INPUT FOR THIS TASK >>

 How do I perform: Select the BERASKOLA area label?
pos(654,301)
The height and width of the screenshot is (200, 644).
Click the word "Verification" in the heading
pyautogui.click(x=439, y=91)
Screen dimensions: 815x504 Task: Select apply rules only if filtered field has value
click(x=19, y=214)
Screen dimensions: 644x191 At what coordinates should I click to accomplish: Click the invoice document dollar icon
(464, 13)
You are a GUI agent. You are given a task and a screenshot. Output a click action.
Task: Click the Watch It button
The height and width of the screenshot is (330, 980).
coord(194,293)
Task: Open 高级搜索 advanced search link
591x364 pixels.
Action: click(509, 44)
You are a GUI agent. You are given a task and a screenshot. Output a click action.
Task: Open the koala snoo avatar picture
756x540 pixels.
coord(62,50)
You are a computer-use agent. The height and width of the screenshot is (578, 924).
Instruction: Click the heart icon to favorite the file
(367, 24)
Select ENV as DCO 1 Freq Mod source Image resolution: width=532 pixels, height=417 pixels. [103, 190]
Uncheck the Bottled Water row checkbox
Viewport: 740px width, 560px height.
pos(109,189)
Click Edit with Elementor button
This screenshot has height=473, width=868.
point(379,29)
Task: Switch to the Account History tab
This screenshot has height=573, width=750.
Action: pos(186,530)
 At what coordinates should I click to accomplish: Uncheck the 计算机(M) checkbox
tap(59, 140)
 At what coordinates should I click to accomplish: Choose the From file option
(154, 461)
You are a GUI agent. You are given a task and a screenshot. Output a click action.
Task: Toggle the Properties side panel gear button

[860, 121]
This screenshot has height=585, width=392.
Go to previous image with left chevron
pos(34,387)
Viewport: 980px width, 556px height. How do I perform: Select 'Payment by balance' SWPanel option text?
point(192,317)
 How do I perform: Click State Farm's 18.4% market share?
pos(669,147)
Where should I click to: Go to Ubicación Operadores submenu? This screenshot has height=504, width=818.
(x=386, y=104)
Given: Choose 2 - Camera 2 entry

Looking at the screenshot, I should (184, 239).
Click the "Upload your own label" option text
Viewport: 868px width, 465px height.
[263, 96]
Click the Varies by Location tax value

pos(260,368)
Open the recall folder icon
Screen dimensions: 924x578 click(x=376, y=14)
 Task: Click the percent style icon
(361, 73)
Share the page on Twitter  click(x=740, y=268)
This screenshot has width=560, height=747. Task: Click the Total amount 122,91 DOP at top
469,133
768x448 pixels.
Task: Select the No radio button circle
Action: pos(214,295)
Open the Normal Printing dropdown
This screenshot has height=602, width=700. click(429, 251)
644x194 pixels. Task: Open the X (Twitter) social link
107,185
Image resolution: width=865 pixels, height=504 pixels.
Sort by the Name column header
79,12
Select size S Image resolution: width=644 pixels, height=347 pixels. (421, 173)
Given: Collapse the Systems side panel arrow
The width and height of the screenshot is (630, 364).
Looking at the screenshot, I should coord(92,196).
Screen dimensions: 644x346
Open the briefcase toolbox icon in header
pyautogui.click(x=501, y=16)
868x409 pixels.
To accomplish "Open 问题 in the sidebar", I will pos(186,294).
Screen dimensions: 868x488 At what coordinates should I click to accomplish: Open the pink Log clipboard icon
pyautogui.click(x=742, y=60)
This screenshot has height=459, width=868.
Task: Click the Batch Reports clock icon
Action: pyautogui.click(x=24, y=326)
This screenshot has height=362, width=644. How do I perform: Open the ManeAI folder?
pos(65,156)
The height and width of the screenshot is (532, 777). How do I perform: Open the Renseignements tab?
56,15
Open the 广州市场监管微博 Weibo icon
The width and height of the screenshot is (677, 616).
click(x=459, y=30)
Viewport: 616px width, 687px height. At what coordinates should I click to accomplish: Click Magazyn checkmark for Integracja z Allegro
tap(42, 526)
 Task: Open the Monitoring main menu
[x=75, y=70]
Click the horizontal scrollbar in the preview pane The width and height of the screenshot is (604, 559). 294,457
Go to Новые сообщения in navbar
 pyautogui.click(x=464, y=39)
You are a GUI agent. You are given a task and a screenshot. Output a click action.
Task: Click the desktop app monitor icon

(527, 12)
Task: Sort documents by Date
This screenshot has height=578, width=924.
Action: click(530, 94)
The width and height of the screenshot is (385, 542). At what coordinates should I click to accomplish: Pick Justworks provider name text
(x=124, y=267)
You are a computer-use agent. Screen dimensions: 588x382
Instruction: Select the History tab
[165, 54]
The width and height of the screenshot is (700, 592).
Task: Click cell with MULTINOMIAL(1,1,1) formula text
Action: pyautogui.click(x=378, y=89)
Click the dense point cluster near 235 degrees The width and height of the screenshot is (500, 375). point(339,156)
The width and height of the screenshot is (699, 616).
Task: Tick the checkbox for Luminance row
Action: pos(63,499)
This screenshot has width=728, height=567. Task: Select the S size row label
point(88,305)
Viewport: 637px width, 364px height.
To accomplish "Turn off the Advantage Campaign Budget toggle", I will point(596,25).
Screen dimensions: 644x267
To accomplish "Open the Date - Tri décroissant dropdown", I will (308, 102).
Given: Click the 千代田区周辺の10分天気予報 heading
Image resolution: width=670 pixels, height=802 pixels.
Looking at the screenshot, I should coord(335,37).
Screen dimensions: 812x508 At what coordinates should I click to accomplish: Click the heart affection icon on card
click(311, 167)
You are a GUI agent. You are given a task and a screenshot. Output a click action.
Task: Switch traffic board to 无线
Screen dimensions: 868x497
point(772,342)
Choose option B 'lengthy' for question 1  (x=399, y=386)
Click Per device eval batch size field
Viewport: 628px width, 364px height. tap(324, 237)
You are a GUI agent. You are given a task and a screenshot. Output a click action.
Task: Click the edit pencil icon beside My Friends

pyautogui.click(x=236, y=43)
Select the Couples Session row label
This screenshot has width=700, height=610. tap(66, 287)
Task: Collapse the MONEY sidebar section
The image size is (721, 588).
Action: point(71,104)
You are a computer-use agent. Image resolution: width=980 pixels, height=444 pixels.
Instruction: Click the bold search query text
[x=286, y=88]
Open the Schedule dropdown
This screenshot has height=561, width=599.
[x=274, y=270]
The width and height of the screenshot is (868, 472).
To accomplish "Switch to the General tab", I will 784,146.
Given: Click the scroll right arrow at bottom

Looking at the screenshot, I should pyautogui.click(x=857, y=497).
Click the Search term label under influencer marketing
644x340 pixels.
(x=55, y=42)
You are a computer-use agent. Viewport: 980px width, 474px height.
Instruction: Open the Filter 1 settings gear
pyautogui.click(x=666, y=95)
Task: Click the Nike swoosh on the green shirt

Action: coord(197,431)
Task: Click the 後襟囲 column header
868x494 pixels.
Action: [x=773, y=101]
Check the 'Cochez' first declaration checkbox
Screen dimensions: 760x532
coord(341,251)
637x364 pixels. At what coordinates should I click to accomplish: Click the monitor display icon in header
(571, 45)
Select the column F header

TASK PROMPT >>
Would you return all of the data exactly as it stands above?

WRITTEN SOLUTION >>
 How do I perform: Select the BERASKOLA area label?
pos(654,301)
The height and width of the screenshot is (200, 644).
Click the word "Verification" in the heading
pyautogui.click(x=439, y=91)
Screen dimensions: 815x504 Task: Select apply rules only if filtered field has value
click(x=19, y=214)
Screen dimensions: 644x191 At what coordinates should I click to accomplish: Click the invoice document dollar icon
(464, 13)
You are a GUI agent. You are given a task and a screenshot. Output a click action.
Task: Click the Watch It button
The height and width of the screenshot is (330, 980).
coord(194,293)
Task: Open 高级搜索 advanced search link
591x364 pixels.
Action: click(509, 44)
You are a GUI agent. You are given a task and a screenshot. Output a click action.
Task: Open the koala snoo avatar picture
756x540 pixels.
coord(62,50)
You are a computer-use agent. The height and width of the screenshot is (578, 924).
Instruction: Click the heart icon to favorite the file
(367, 24)
Select ENV as DCO 1 Freq Mod source Image resolution: width=532 pixels, height=417 pixels. [103, 190]
Uncheck the Bottled Water row checkbox
Viewport: 740px width, 560px height.
pos(109,189)
Click Edit with Elementor button
This screenshot has height=473, width=868.
point(379,29)
Task: Switch to the Account History tab
This screenshot has height=573, width=750.
Action: pos(186,530)
 At what coordinates should I click to accomplish: Uncheck the 计算机(M) checkbox
tap(59, 140)
 At what coordinates should I click to accomplish: Choose the From file option
(154, 461)
You are a GUI agent. You are given a task and a screenshot. Output a click action.
Task: Toggle the Properties side panel gear button

[860, 121]
This screenshot has height=585, width=392.
Go to previous image with left chevron
pos(34,387)
Viewport: 980px width, 556px height. How do I perform: Select 'Payment by balance' SWPanel option text?
point(192,317)
 How do I perform: Click State Farm's 18.4% market share?
pos(669,147)
Where should I click to: Go to Ubicación Operadores submenu? This screenshot has height=504, width=818.
(x=386, y=104)
Given: Choose 2 - Camera 2 entry

Looking at the screenshot, I should (184, 239).
Click the "Upload your own label" option text
Viewport: 868px width, 465px height.
[263, 96]
Click the Varies by Location tax value

pos(260,368)
Open the recall folder icon
Screen dimensions: 924x578 click(x=376, y=14)
 Task: Click the percent style icon
(361, 73)
Share the page on Twitter  click(x=740, y=268)
This screenshot has width=560, height=747. Task: Click the Total amount 122,91 DOP at top
469,133
768x448 pixels.
Task: Select the No radio button circle
Action: pos(214,295)
Open the Normal Printing dropdown
This screenshot has height=602, width=700. click(429, 251)
644x194 pixels. Task: Open the X (Twitter) social link
107,185
Image resolution: width=865 pixels, height=504 pixels.
Sort by the Name column header
79,12
Select size S Image resolution: width=644 pixels, height=347 pixels. (421, 173)
Given: Collapse the Systems side panel arrow
The width and height of the screenshot is (630, 364).
Looking at the screenshot, I should coord(92,196).
Screen dimensions: 644x346
Open the briefcase toolbox icon in header
pyautogui.click(x=501, y=16)
868x409 pixels.
To accomplish "Open 问题 in the sidebar", I will pos(186,294).
Screen dimensions: 868x488 At what coordinates should I click to accomplish: Open the pink Log clipboard icon
pyautogui.click(x=742, y=60)
This screenshot has height=459, width=868.
Task: Click the Batch Reports clock icon
Action: pyautogui.click(x=24, y=326)
This screenshot has height=362, width=644. How do I perform: Open the ManeAI folder?
pos(65,156)
The height and width of the screenshot is (532, 777). How do I perform: Open the Renseignements tab?
56,15
Open the 广州市场监管微博 Weibo icon
The width and height of the screenshot is (677, 616).
click(x=459, y=30)
Viewport: 616px width, 687px height. At what coordinates should I click to accomplish: Click Magazyn checkmark for Integracja z Allegro
tap(42, 526)
 Task: Open the Monitoring main menu
[x=75, y=70]
Click the horizontal scrollbar in the preview pane The width and height of the screenshot is (604, 559). 294,457
Go to Новые сообщения in navbar
 pyautogui.click(x=464, y=39)
You are a GUI agent. You are given a task and a screenshot. Output a click action.
Task: Click the desktop app monitor icon

(527, 12)
Task: Sort documents by Date
This screenshot has height=578, width=924.
Action: click(530, 94)
The width and height of the screenshot is (385, 542). At what coordinates should I click to accomplish: Pick Justworks provider name text
(x=124, y=267)
You are a computer-use agent. Screen dimensions: 588x382
Instruction: Select the History tab
[165, 54]
The width and height of the screenshot is (700, 592).
Task: Click cell with MULTINOMIAL(1,1,1) formula text
Action: pyautogui.click(x=378, y=89)
Click the dense point cluster near 235 degrees The width and height of the screenshot is (500, 375). point(339,156)
The width and height of the screenshot is (699, 616).
Task: Tick the checkbox for Luminance row
Action: pos(63,499)
This screenshot has width=728, height=567. Task: Select the S size row label
point(88,305)
Viewport: 637px width, 364px height.
To accomplish "Turn off the Advantage Campaign Budget toggle", I will point(596,25).
Screen dimensions: 644x267
To accomplish "Open the Date - Tri décroissant dropdown", I will (308, 102).
Given: Click the 千代田区周辺の10分天気予報 heading
Image resolution: width=670 pixels, height=802 pixels.
Looking at the screenshot, I should coord(335,37).
Screen dimensions: 812x508 At what coordinates should I click to accomplish: Click the heart affection icon on card
click(311, 167)
You are a GUI agent. You are given a task and a screenshot. Output a click action.
Task: Switch traffic board to 无线
Screen dimensions: 868x497
point(772,342)
Choose option B 'lengthy' for question 1  (x=399, y=386)
Click Per device eval batch size field
Viewport: 628px width, 364px height. tap(324, 237)
You are a GUI agent. You are given a task and a screenshot. Output a click action.
Task: Click the edit pencil icon beside My Friends

pyautogui.click(x=236, y=43)
Select the Couples Session row label
This screenshot has width=700, height=610. tap(66, 287)
Task: Collapse the MONEY sidebar section
The image size is (721, 588).
Action: point(71,104)
You are a computer-use agent. Image resolution: width=980 pixels, height=444 pixels.
Instruction: Click the bold search query text
[x=286, y=88]
Open the Schedule dropdown
This screenshot has height=561, width=599.
[x=274, y=270]
The width and height of the screenshot is (868, 472).
To accomplish "Switch to the General tab", I will 784,146.
Given: Click the scroll right arrow at bottom

Looking at the screenshot, I should pyautogui.click(x=857, y=497).
Click the Search term label under influencer marketing
644x340 pixels.
(x=55, y=42)
You are a computer-use agent. Viewport: 980px width, 474px height.
Instruction: Open the Filter 1 settings gear
pyautogui.click(x=666, y=95)
Task: Click the Nike swoosh on the green shirt

Action: coord(197,431)
Task: Click the 後襟囲 column header
868x494 pixels.
Action: [x=773, y=101]
Check the 'Cochez' first declaration checkbox
Screen dimensions: 760x532
coord(341,251)
637x364 pixels. At what coordinates should I click to accomplish: Click the monitor display icon in header
(571, 45)
Select the column F header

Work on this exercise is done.